:: The task ::
Copy every line below precisely, leaving nothing out.

:: Study material ::
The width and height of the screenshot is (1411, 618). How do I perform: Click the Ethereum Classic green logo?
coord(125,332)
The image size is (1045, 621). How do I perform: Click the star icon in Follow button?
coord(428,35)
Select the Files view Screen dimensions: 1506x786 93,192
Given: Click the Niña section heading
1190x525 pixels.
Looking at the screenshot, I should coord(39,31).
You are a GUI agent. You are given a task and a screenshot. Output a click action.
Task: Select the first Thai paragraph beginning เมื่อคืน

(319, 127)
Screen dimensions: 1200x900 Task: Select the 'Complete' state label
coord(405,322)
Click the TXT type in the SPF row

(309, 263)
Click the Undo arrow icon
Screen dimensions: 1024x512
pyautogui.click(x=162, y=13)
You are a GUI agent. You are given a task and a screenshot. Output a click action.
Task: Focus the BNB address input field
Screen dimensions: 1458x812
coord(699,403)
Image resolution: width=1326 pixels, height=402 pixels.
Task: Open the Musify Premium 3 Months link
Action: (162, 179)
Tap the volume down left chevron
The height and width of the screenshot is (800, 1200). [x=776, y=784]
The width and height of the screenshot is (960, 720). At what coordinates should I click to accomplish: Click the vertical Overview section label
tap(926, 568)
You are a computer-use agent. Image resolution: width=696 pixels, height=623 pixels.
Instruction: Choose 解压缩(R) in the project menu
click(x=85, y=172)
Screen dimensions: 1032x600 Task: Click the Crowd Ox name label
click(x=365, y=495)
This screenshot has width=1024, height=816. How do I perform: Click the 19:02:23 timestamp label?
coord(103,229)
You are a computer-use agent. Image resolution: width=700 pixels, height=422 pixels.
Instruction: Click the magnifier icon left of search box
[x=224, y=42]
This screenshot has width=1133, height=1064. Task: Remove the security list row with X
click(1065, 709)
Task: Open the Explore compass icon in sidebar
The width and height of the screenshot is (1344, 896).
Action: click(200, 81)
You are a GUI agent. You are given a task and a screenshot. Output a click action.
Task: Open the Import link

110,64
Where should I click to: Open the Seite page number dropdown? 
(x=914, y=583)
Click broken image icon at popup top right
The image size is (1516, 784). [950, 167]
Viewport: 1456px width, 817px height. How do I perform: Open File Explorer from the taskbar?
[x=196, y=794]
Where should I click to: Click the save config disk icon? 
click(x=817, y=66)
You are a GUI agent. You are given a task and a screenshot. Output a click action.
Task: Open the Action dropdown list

:: Task output ::
The width and height of the screenshot is (1411, 618). How do I perform: Click the Ethereum Classic green logo?
coord(125,332)
The image size is (1045, 621). How do I perform: Click the star icon in Follow button?
coord(428,35)
Select the Files view Screen dimensions: 1506x786 93,192
Given: Click the Niña section heading
1190x525 pixels.
Looking at the screenshot, I should coord(39,31).
You are a GUI agent. You are given a task and a screenshot. Output a click action.
Task: Select the first Thai paragraph beginning เมื่อคืน

(319, 127)
Screen dimensions: 1200x900 Task: Select the 'Complete' state label
coord(405,322)
Click the TXT type in the SPF row

(309, 263)
Click the Undo arrow icon
Screen dimensions: 1024x512
pyautogui.click(x=162, y=13)
You are a GUI agent. You are given a task and a screenshot. Output a click action.
Task: Focus the BNB address input field
Screen dimensions: 1458x812
coord(699,403)
Image resolution: width=1326 pixels, height=402 pixels.
Task: Open the Musify Premium 3 Months link
Action: (162, 179)
Tap the volume down left chevron
The height and width of the screenshot is (800, 1200). [x=776, y=784]
The width and height of the screenshot is (960, 720). At what coordinates should I click to accomplish: Click the vertical Overview section label
tap(926, 568)
You are a computer-use agent. Image resolution: width=696 pixels, height=623 pixels.
Instruction: Choose 解压缩(R) in the project menu
click(x=85, y=172)
Screen dimensions: 1032x600 Task: Click the Crowd Ox name label
click(x=365, y=495)
This screenshot has width=1024, height=816. How do I perform: Click the 19:02:23 timestamp label?
coord(103,229)
You are a computer-use agent. Image resolution: width=700 pixels, height=422 pixels.
Instruction: Click the magnifier icon left of search box
[x=224, y=42]
This screenshot has width=1133, height=1064. Task: Remove the security list row with X
click(1065, 709)
Task: Open the Explore compass icon in sidebar
The width and height of the screenshot is (1344, 896).
Action: click(200, 81)
You are a GUI agent. You are given a task and a screenshot. Output a click action.
Task: Open the Import link

110,64
Where should I click to: Open the Seite page number dropdown? 
(x=914, y=583)
Click broken image icon at popup top right
The image size is (1516, 784). [950, 167]
Viewport: 1456px width, 817px height. How do I perform: Open File Explorer from the taskbar?
[x=196, y=794]
Where should I click to: Click the save config disk icon? 
click(x=817, y=66)
You are a GUI agent. You are given a task and a screenshot. Output a click action.
Task: Open the Action dropdown list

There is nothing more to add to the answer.